No-CodeFilterBuilder

Three years of complaints, fixed in two months. 92% faster task completion.

No-Code Filter Builder

Asset Groups on Cisco's CX Cloud platform had been generating customer complaints for three years. Organizational reprioritization kept it unshipped despite existing designs. I picked it up as a stretch goal on a different module from my usual work, under a tight deadline.

I treated inherited designs and decisions as hypotheses, explored alternatives to stress-test them, scrapped what didn't hold up, and made the case to drop waterfall for agile delivery. Usability scores went from 3 to 6/7, time on task dropped 92%, and the MVP shipped in just 2 instead of 7 months.

CompanyCisco
TimelineFeb – Aug 2024
Team3 Interaction Designers1 Visual Designer1 Content Designer1 UX Researcher1 Design Systems Designer3 Backend Engineers7 Frontend Engineers1 Engineering Lead1 Product Owner1 Platform Architect
My roleDesign Lead

Three years of complaints, zero fixes

Asset Groups had been generating complaints for three years. Improvements sat behind higher-priority platform work, and by the time designs were implementation-ready, the project had stalled with no design resource to carry it through implementation.

I had asked my manager for a stretch goal and was handed the project: a different module, inherited designs, a tight deadline. Rather than accept the designs at face value, I ran a quick in-house moderated test with colleagues to pressure-test them. The results were bad enough to convince the Product Owner to give me two weeks to fix the highest-impact failures before a single line of code was written.

Design audit mapping 3 years of customer complaints to root cause failure patterns

Generic errors left users hanging

Every failure state surfaced the same generic string: network drop, empty dataset, misconfigured filter. Users had no context, no next step, and no way to tell what had actually gone wrong.
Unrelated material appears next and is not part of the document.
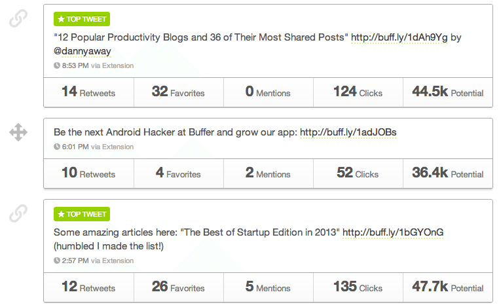Click the move arrows icon beside Android Hacker tweet
Viewport: 499px width, 307px height.
[x=18, y=132]
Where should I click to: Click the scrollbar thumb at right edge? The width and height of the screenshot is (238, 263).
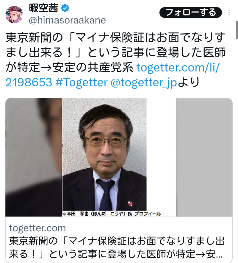237,30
I worked with backend engineers to map every failure mode, then worked with a content designer to write a specific message and recovery action for each. More upfront coordination, but users could now self-recover without hunting for the cause.

Before/after: generic error states replaced with contextual recovery messages

No-code over SQL

I prototyped both a no-code filter builder and a full SQL editor rather than accepting inherited design decisions at face value. The PO assumed the technically advanced audience would demand a query language. Requirements analysis told a different story: only 1% of use cases were complex enough to need raw SQL.

We optimized for the 99% and built the no-code UI. With guardrails enforcing valid logic, it worked for experts and enabled junior admins who couldn't write queries at all. The 1% of edge cases we couldn't cover was a trade-off worth making.

No-code filter builder with guardrails alongside SQL editor for power users

Shipping 3x faster than planned

The project was scoped as waterfall: kick-off month 0, engineering planning month 1, release month 7. The team would ship when every feature, no matter how useful, was completely done.

I made the case for an agile approach and led a workshop with the engineering team. Scoping the MVP meant moving less critical features further out into the roadmap. That trade-off cut the timeline from 7 months to 2.

Waterfall-to-agile pivot: MVP scoping artifacts and sprint planning

Impact

We shipped a 92% time-on-task improvement in 3x less time than estimated.

Remote unmoderated testing post-launch showed median usability scores improved from 3 to 6/7. Task completion dropped 92%. The MVP shipped in 2 months against a 7-month waterfall estimate.

Post-launch customer feedback through support tickets and community forums surfaced a gap for power users needing more expressive filters. This fed directly into a sequenced roadmap: v2.1 and/or connectors, v2.2 expanded operators (contains, starts with, ends with), v2.3 filter groups, v2.4 and IP-range filtering.